To lower potential adverse reactions, proper screening needs to be done. That includes a medical history and blood work to make sure that kidneys are healthy and working properly. Though that doesn't mean thing cannot go wrong. Jasmine did have fresh blood work and everything was in order. However, I would not start my dog on NSAIDs without having blood work that is no older than a month.
Never give NSAIDs on empty stomach. They have to be given with food. Also, when Cookie was on relatively long-term course for her iliopsoas injury, we used stomach protectant as well.
Never mixed different NSAIDs. That also means aspirin and/or Tylenol. If you did give any of these to your dog prior the vet visit, let your vet know about it. If switching between any two different NSAIDs, allow for "wash-out" period. This is the time it takes for all the drug to be cleared from the body.

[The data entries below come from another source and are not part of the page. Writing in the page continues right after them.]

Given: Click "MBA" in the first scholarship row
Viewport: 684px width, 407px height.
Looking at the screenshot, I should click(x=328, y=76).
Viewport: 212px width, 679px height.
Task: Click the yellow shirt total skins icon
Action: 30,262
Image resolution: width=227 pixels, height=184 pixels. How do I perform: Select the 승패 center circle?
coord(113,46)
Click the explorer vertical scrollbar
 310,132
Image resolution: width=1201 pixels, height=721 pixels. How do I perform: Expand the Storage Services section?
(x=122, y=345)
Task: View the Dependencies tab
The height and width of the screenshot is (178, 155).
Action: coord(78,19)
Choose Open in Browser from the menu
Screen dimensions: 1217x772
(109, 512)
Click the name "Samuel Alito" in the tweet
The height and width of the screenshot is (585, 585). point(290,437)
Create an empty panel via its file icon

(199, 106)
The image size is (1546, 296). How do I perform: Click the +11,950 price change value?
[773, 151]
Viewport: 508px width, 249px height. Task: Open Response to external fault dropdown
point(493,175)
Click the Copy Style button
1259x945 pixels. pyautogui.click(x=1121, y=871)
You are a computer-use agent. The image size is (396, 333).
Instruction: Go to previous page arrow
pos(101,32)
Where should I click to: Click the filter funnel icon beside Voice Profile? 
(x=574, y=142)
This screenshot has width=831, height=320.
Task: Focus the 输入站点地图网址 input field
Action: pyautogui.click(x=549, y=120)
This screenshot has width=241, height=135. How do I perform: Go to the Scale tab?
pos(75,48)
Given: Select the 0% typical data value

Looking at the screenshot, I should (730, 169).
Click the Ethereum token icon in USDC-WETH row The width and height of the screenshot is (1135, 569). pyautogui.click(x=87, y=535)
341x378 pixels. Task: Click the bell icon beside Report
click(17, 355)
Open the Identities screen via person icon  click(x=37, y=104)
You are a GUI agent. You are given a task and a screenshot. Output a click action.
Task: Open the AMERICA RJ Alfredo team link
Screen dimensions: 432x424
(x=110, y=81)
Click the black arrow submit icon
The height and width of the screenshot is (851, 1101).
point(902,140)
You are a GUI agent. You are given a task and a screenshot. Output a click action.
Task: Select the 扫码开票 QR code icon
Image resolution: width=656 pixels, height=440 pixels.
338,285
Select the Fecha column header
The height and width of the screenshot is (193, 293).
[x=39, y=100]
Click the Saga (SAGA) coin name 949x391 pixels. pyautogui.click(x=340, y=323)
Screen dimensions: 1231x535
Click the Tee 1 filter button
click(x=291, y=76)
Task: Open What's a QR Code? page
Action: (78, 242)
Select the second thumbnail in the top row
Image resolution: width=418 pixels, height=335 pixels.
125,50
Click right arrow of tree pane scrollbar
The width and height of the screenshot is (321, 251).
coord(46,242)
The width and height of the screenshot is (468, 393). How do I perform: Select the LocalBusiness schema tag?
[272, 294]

Recommended wash-out period is three to seven days.
If you're giving any other medications or supplements, make sure your veterinarian knows about it.
If you suspect your dog is having side-effects, stop the NSAIDs immediately and talk to your veterinarian.
When in doubt, ask, and ask, and ask again.
I also recommend getting the product safety sheet and reading it thoroughly. Many of the scary, serious side effects are very rare but you want to be aware should you run into them. Figuring out what is happening quickly allowed me to stop the medication and prevent further complications.